Abstract

The notion of digital health often remains an empty signifier, employed strategically for a vast array of demands to attract investments and legitimise reforms. Rather scarce are attempts to develop digital health towards an analytic notion that provides avenues for understanding the ongoing transformations in health care. This article develops a sociomaterial approach to understanding digital health, showing how digitalisation affords practices of health and medicine to cope with and utilise the combined and interrelated challenges of increases in quantification (data-intensive medicine), varieties of connectivity (telemedicine), and unprecedented modes of instantaneous calculation (algorithmic medicine).

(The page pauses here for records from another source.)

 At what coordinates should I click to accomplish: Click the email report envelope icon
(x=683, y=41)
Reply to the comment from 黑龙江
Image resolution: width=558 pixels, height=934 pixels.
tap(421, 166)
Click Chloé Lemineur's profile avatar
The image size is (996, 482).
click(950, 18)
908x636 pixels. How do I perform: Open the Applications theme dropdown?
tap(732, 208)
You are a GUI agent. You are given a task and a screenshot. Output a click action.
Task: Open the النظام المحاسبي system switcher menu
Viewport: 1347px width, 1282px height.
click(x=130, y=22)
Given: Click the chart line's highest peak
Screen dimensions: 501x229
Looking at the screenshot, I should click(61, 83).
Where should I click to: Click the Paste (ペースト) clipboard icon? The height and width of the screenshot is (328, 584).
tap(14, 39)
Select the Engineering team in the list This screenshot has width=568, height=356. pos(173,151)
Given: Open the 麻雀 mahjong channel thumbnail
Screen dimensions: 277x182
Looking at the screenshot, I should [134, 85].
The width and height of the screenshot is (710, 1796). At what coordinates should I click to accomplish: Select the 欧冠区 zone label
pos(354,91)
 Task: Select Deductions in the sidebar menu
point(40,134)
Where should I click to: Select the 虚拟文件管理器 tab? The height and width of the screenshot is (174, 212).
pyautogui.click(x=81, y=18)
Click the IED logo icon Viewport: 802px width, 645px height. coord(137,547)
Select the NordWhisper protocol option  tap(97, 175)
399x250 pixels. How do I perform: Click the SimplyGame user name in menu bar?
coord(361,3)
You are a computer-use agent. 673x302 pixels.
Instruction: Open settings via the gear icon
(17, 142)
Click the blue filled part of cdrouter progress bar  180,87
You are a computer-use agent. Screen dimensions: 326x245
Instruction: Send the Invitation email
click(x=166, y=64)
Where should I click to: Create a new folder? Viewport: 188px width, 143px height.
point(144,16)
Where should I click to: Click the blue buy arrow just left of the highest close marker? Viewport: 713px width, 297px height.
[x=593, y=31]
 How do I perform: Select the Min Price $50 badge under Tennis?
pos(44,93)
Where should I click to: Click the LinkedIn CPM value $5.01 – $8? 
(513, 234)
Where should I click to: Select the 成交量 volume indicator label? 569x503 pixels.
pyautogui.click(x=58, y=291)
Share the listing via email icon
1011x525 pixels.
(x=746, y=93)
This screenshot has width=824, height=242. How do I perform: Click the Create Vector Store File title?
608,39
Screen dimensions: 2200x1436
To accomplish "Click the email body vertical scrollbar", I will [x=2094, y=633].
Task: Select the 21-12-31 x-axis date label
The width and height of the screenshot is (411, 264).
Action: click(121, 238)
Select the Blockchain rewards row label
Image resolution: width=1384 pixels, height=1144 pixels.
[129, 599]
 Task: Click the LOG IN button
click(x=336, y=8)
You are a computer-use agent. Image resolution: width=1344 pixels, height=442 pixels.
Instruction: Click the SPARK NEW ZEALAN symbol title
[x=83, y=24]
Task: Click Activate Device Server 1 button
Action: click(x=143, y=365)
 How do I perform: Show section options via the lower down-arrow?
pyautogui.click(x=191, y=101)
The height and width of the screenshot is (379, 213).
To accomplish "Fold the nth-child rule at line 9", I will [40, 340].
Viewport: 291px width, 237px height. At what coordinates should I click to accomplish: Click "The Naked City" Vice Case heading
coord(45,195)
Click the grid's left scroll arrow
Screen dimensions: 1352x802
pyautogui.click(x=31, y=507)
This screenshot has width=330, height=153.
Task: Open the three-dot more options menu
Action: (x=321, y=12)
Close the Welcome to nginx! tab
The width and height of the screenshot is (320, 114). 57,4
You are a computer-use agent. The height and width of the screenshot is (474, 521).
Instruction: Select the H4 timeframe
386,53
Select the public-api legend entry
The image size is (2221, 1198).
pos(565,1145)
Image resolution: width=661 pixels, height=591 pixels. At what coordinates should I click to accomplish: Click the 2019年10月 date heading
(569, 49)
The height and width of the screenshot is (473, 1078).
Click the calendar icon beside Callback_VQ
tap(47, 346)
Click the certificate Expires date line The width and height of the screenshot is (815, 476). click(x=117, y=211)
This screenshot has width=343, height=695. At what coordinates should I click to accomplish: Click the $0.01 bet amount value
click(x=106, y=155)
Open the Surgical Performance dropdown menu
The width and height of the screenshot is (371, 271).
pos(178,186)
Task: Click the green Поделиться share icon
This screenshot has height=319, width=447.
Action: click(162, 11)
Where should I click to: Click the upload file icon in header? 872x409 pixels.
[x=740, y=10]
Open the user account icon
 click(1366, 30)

This enables an engagement with questions about what forms of knowledge, relationships and control are produced through different manifestations of digital health. The paper then sets out, in detail, three innovative strategies that can guide explorations and negotiations into the type of care we want to achieve through digital transformation. These strategies embed Karen Barad's concept of agential cuts suggesting that responsible cuts towards the materialisation of digital health require participatory efforts that recognise the affordances and the generativity of technology developments. Through the sociomaterial approach presented in this article, we aim to lay the foundations to reorient and sensitise innovation and care processes in order to create new possibilities and value-centric approaches for promoting health in digital societies as opposed to promoting digital health per se.